*Extracted material*
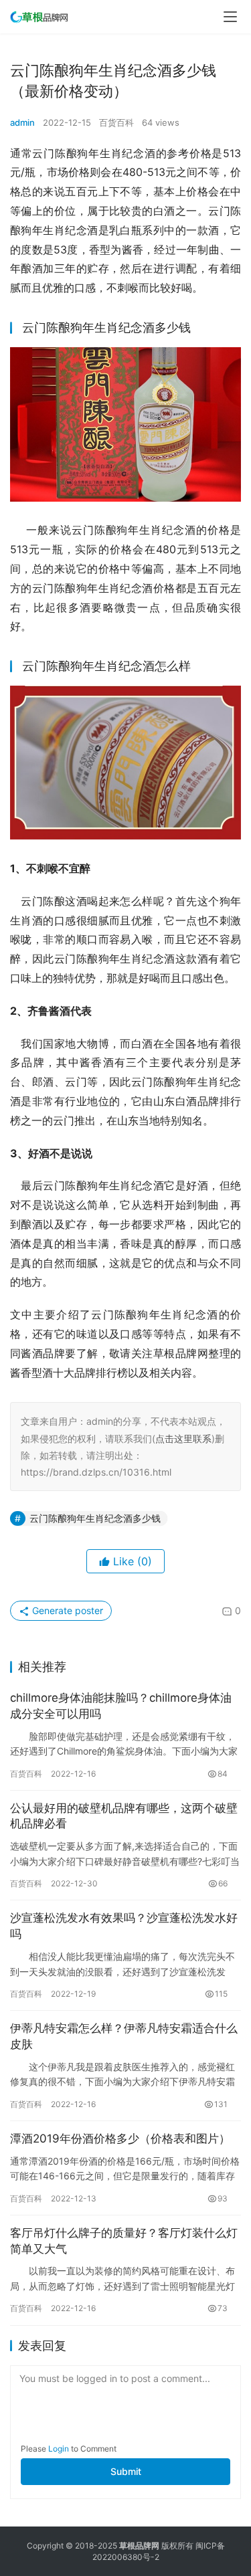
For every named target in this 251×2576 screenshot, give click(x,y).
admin (22, 122)
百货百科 (116, 122)
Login (58, 2449)
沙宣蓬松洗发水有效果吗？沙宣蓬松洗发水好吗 (124, 1926)
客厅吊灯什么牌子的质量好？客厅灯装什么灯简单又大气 (124, 2241)
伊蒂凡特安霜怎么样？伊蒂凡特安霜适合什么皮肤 (124, 2036)
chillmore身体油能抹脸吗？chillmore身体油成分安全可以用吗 (121, 1705)
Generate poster (66, 1610)
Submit (125, 2471)
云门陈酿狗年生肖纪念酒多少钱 (95, 1518)
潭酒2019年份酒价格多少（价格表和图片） (120, 2138)
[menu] (230, 17)
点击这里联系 (183, 1438)
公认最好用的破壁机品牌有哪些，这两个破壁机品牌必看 (124, 1816)
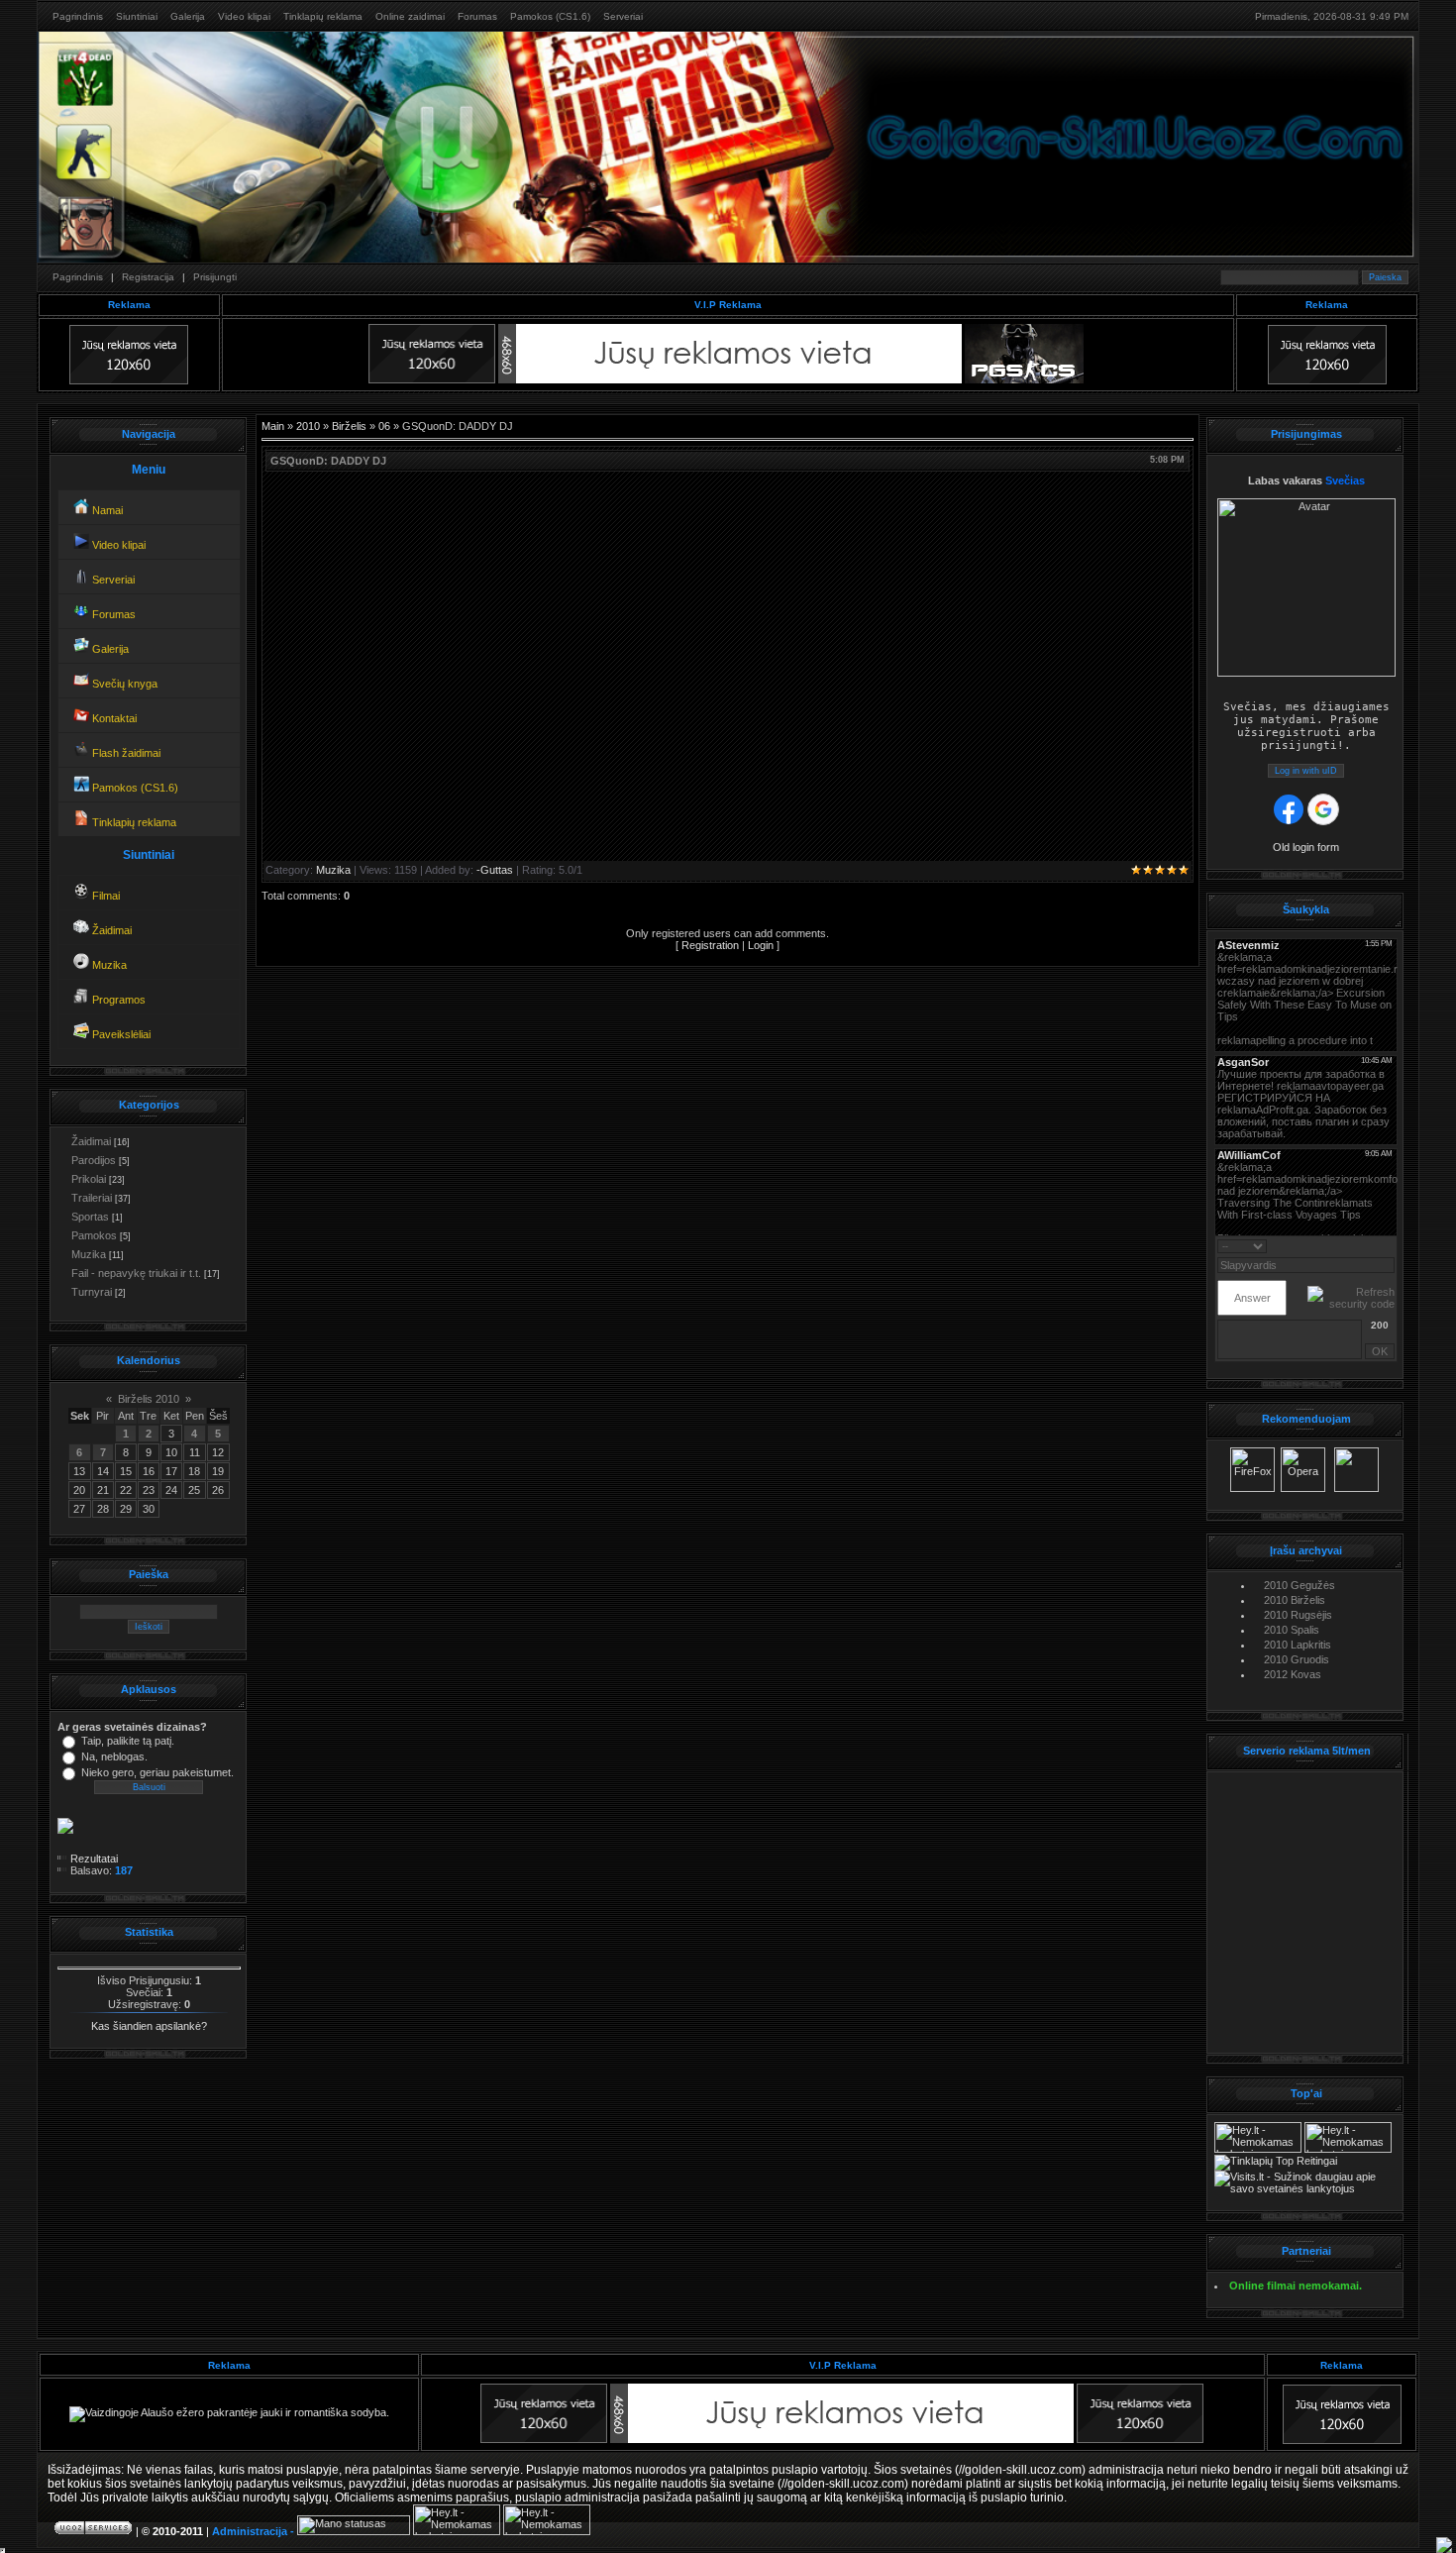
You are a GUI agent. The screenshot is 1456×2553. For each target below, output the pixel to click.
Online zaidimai (410, 16)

*Exercise prompt*
Pictures are to be omitted from the copy, and only the lines from the one containing "Login (58, 2449)" through the final line of the listing above are to be written out exactly.

*Response to this exercise*
Login (58, 2449)
沙宣蓬松洗发水有效果吗？沙宣蓬松洗发水好吗 (124, 1926)
客厅吊灯什么牌子的质量好？客厅灯装什么灯简单又大气 (124, 2241)
伊蒂凡特安霜怎么样？伊蒂凡特安霜适合什么皮肤 (124, 2036)
chillmore身体油能抹脸吗？chillmore身体油成分安全可以用吗 (121, 1705)
Generate poster (66, 1610)
Submit (125, 2471)
云门陈酿狗年生肖纪念酒多少钱 (95, 1518)
潭酒2019年份酒价格多少（价格表和图片） (120, 2138)
[menu] (230, 17)
点击这里联系 (183, 1438)
公认最好用的破壁机品牌有哪些，这两个破壁机品牌必看 (124, 1816)
You are a GUI agent. The screenshot is 1456×2553. For each target below, output the pixel to click.
Online zaidimai (410, 16)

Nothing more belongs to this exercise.